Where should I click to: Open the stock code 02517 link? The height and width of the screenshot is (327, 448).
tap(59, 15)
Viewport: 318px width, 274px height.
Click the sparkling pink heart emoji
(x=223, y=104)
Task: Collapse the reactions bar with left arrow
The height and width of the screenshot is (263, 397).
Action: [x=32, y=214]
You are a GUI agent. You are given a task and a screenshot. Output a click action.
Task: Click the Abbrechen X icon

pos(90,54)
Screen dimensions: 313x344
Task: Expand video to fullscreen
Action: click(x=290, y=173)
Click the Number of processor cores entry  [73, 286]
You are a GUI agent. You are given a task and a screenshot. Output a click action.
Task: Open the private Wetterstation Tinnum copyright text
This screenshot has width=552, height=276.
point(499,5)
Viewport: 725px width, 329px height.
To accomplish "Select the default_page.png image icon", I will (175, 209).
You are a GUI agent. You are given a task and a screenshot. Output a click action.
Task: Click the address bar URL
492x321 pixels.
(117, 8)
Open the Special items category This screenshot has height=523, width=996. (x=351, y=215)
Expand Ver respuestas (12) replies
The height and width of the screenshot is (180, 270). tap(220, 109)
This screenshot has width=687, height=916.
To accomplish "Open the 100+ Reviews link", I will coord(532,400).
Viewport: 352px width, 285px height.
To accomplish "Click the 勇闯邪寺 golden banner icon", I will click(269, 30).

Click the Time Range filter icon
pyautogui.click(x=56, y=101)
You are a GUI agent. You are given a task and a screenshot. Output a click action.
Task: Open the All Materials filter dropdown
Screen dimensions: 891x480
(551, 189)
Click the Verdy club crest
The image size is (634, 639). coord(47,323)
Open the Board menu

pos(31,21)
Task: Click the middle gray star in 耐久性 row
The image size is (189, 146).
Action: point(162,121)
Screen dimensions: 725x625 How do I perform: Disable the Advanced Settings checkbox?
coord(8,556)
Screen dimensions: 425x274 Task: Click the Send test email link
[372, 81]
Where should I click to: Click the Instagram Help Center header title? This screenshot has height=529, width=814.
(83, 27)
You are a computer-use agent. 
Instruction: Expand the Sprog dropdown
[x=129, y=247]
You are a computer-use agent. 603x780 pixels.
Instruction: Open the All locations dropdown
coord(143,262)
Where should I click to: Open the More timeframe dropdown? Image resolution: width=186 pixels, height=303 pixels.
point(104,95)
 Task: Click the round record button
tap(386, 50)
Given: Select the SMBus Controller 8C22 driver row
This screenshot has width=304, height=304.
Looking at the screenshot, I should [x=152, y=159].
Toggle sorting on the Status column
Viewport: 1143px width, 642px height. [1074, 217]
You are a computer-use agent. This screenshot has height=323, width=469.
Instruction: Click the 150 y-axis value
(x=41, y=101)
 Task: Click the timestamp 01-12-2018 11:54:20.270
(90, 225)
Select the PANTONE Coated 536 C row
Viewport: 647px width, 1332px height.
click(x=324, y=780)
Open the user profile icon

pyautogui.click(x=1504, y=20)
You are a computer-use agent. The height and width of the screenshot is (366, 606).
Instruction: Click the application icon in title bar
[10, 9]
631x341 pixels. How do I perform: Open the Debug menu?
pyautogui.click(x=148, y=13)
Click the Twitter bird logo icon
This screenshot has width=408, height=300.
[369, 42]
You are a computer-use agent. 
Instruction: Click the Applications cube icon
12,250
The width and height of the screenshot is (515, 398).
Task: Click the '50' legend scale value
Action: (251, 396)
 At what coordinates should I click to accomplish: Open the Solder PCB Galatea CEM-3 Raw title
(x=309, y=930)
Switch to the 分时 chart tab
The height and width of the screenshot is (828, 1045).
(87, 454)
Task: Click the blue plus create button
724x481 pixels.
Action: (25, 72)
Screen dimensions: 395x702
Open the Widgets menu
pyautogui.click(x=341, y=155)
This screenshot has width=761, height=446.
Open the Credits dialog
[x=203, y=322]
##############################
> [Task item]: Search the listing above for "Select" and copy every line that holds it.

> [Result for this exercise]:
To accomplish "Select the default_page.png image icon", I will (175, 209).
Given: Select the SMBus Controller 8C22 driver row
Select the PANTONE Coated 536 C row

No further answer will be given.